Casares es un pueblo de postal, con una población de tres mil y la vista desde el enfoque es definitivamente vale la pena una foto. Decir que es hermosa Casares es un eufemismo. La mayoría de los pueblos blancos son hermosos, pero hay algo muy especial en los ojos de Casares que hace que el visitante para aparcar el coche y simplemente mirar o tomar una foto.

Y aquellos que deseen una experiencia escénica gratificante puede seguir la estrecha calle adyacente a la capilla de la Virgen del Rosario. Sigue subiendo y, finalmente, se han llegado a la parte superior de la ciudad de unos 1.400 metros sobre el nivel del mar.

La ciudad está casi intacta por el turismo. Casares tiene su propio pequeño museo con artefactos que datan de la época romana. La ciudad entera es un paraíso para los fotógrafos. En la época romana la ciudad era de tal importancia que tenía su propia casa de moneda y los baños romanos, que fueron mandadas construir por el César como muestra de gratitud a curarse de una queja piel después de bañarse en las aguas sulfurosas de la localidad.

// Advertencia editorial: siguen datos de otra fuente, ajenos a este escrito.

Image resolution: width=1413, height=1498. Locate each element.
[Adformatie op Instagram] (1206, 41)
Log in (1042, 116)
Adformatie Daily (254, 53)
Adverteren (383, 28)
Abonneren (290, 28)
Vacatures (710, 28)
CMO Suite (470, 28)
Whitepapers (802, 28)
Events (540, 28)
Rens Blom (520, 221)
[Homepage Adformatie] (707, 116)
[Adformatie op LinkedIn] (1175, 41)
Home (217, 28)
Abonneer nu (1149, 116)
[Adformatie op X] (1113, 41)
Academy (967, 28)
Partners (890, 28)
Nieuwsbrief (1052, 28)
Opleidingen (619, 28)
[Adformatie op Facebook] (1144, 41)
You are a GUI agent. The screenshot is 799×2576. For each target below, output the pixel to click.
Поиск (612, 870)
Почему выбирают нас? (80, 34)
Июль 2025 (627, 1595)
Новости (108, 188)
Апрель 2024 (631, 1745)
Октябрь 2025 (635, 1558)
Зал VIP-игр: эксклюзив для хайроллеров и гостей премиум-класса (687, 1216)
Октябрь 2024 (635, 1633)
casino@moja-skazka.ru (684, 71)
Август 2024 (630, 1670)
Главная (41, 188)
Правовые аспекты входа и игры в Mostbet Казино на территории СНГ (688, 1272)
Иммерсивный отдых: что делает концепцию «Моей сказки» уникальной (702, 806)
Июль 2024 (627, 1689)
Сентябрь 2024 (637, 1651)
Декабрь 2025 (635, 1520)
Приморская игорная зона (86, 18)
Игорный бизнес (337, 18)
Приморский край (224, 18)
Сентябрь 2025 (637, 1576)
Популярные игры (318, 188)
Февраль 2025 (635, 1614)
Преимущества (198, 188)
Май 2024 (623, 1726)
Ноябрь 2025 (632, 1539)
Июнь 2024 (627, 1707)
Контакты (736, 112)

Numerosas ruinas romanas se encuentran cerca, como parte de un acueducto. Un pueblo verdaderamente, sueño, encerrado en el tiempo. Las fiestas locales tienen lugar en las dos primeras semanas de agosto y la feria de Cristo se lleva a cabo en septiembre, cuando el pueblo se llena de vida.

La gastronomía tradicional de casares está compuesta por manjares como las sopas de maimones, las gachas, el guisado de patatas y la morcilla de chivo. También podremos degustar un buen vino blanco que los lugareños obtienen de sus vides.

Para disfrutar de las fiestas este “pueblo colgante”, las fechas claves son: la primera quincena de agosto, que es cuando se celebra la feria del pueblo; la primera semana de septiembre, fiesta de la Virgen del Rosario, su patrona; mediados de septiembre, cuando tiene lugar la Feria del Cristo; y la última semana de mayo, con la romería también en honor de su patrona.